Madame la Ministre déléguée,
La loi qui, selon vous, «met l’enfant au cœur de nos priorités»
a, selon moi, été mise en place pour masquer le fait que, dans le but
d'épargner de l'argent, la DPJ doit classer les dossiers le plus
rapidement possible, ceci sans tenir compte que par cette loi: a) les Québécoises, financièrement
démunies, deviendront simplement des mères porteuses; b) les pères, eux, ne seront
plus que des géniteurs; c)
le régime en place fera des enfants du Québec des orphelins, des enfants coupés
de leurs origines qui vivront continuellement avec un sentiment d'abandon et de
rejet.
Évidemment, cette loi ne touche pas ceux qui l'ont votée si
allègrement, ça ne concerne pas leurs enfants, ce sont seulement les enfants des
autres...
Cette loi a déjà ouvert la porte: a) à la cruauté envers les enfants; b) aux procédures judiciaires
malicieuses, par l'entremise de certains membres du Barreau,
sans moralité, qui ne pensent qu'à s'en mettre plein les poches;
c) à
la tentative de rapt et/ou au rapt d'enfant, déguisé sous une
apparence légale.
Mes constatations m'amènent à faire miennes les paroles du
Premier Ministre du Canada, M. Stephen Harper, que je cite:
«Cela dépasse
l'entendement qu'il y ait, sur cette planète,
un régime capable d'un geste qui rappelle
l'Allemagne nazie.»
Vous vous souvenez sans doute que,
dans ma lettre du 6 février dernier, je vous mentionnais qu'à l'insu (Voir note au bas de la page) de la mère la DPJ
obtenait une prolongation, pour un an, de l'ordonnance rendue par le Tribunal
de la Jeunesse le 28 novembre 2005, pour ce qui concerne l'enfant D dont Monsieur B n'est pas
le père biologique.

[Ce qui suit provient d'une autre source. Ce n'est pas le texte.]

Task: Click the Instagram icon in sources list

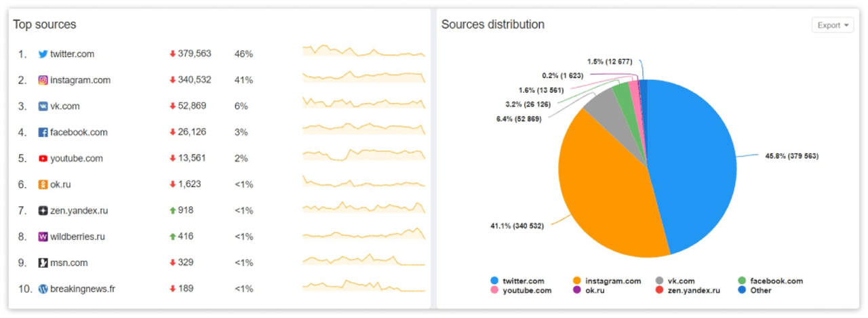Action: click(43, 80)
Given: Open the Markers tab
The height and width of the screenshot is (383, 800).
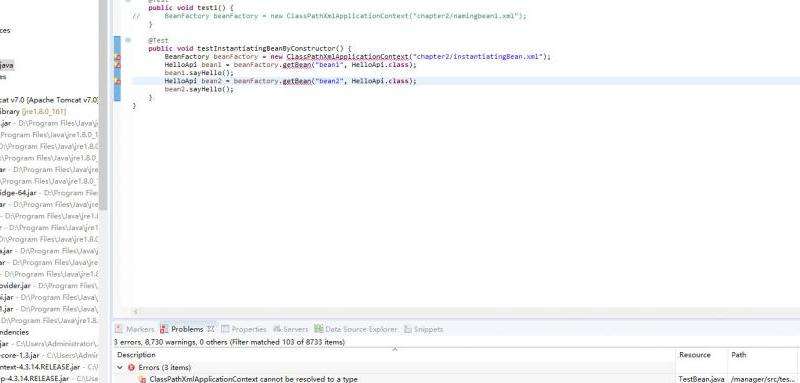Looking at the screenshot, I should pyautogui.click(x=134, y=329).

Je mentionnais également que la requête de la DPJ
s'appuyait sur un rapport de
l'intervenante au dossier.
Dans ce rapport daté du 30 mai 2006, dont la mère a obtenu une
copie seulement le 18 janvier 2007, l'intervenante D.T. , agente de relations
humaines (sic), a écrit, je cite:
«Les démarches d'adoption ne sont pas encore actualisées.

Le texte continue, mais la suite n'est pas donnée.